> _What you need to do_:
Copy out the items below word for word, from the line containing "1439x666 pixels." through the line containing "Action: click(x=672, y=31)", both lines included.

(Items on where targets appear)
■ ■ ■ ■

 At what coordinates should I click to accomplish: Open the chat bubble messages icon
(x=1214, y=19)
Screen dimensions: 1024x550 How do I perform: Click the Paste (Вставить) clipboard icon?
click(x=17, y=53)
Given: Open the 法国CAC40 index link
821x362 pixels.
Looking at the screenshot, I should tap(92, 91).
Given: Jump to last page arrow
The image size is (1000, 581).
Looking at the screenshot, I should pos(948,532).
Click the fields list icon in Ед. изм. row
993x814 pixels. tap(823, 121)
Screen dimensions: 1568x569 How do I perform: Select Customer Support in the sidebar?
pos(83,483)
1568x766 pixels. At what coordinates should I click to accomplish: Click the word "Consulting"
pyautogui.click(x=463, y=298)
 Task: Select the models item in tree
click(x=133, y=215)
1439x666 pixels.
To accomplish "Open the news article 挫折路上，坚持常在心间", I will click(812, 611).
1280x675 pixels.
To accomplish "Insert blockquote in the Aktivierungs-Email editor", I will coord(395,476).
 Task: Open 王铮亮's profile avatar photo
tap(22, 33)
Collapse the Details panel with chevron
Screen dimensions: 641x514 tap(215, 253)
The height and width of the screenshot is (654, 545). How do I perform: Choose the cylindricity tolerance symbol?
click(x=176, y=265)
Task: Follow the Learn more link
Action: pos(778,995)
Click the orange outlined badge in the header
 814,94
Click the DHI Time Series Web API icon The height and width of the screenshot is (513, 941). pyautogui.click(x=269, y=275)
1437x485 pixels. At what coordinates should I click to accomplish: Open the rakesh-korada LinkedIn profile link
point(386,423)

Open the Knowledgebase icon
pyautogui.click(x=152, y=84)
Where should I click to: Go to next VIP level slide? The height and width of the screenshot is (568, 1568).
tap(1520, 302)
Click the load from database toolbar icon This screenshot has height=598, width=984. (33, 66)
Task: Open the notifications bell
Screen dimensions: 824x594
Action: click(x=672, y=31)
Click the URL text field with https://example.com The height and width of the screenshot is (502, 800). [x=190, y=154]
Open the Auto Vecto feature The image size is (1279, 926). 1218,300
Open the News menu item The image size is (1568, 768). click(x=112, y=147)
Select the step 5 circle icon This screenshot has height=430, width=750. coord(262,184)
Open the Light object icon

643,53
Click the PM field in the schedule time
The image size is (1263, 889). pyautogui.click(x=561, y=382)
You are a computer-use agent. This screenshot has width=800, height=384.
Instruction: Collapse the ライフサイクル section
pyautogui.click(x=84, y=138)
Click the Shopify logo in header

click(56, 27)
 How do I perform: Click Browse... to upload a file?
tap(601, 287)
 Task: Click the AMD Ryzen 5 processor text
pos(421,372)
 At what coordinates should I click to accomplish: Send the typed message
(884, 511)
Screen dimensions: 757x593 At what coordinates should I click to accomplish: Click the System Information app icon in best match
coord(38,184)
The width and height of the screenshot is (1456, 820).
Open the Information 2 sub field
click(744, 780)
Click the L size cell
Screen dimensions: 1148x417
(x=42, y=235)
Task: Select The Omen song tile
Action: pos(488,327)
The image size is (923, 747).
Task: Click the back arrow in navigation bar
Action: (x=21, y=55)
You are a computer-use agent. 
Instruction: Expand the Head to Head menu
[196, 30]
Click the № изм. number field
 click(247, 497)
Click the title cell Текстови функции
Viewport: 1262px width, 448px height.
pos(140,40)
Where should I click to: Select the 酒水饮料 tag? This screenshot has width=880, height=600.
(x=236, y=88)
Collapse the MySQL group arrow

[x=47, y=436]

■ ■ ■ ■

> _Task response_:
1439x666 pixels.
To accomplish "Open the news article 挫折路上，坚持常在心间", I will click(812, 611).
1280x675 pixels.
To accomplish "Insert blockquote in the Aktivierungs-Email editor", I will coord(395,476).
 Task: Open 王铮亮's profile avatar photo
tap(22, 33)
Collapse the Details panel with chevron
Screen dimensions: 641x514 tap(215, 253)
The height and width of the screenshot is (654, 545). How do I perform: Choose the cylindricity tolerance symbol?
click(x=176, y=265)
Task: Follow the Learn more link
Action: pos(778,995)
Click the orange outlined badge in the header
 814,94
Click the DHI Time Series Web API icon The height and width of the screenshot is (513, 941). pyautogui.click(x=269, y=275)
1437x485 pixels. At what coordinates should I click to accomplish: Open the rakesh-korada LinkedIn profile link
point(386,423)

Open the Knowledgebase icon
pyautogui.click(x=152, y=84)
Where should I click to: Go to next VIP level slide? The height and width of the screenshot is (568, 1568).
tap(1520, 302)
Click the load from database toolbar icon This screenshot has height=598, width=984. (33, 66)
Task: Open the notifications bell
Screen dimensions: 824x594
Action: click(x=672, y=31)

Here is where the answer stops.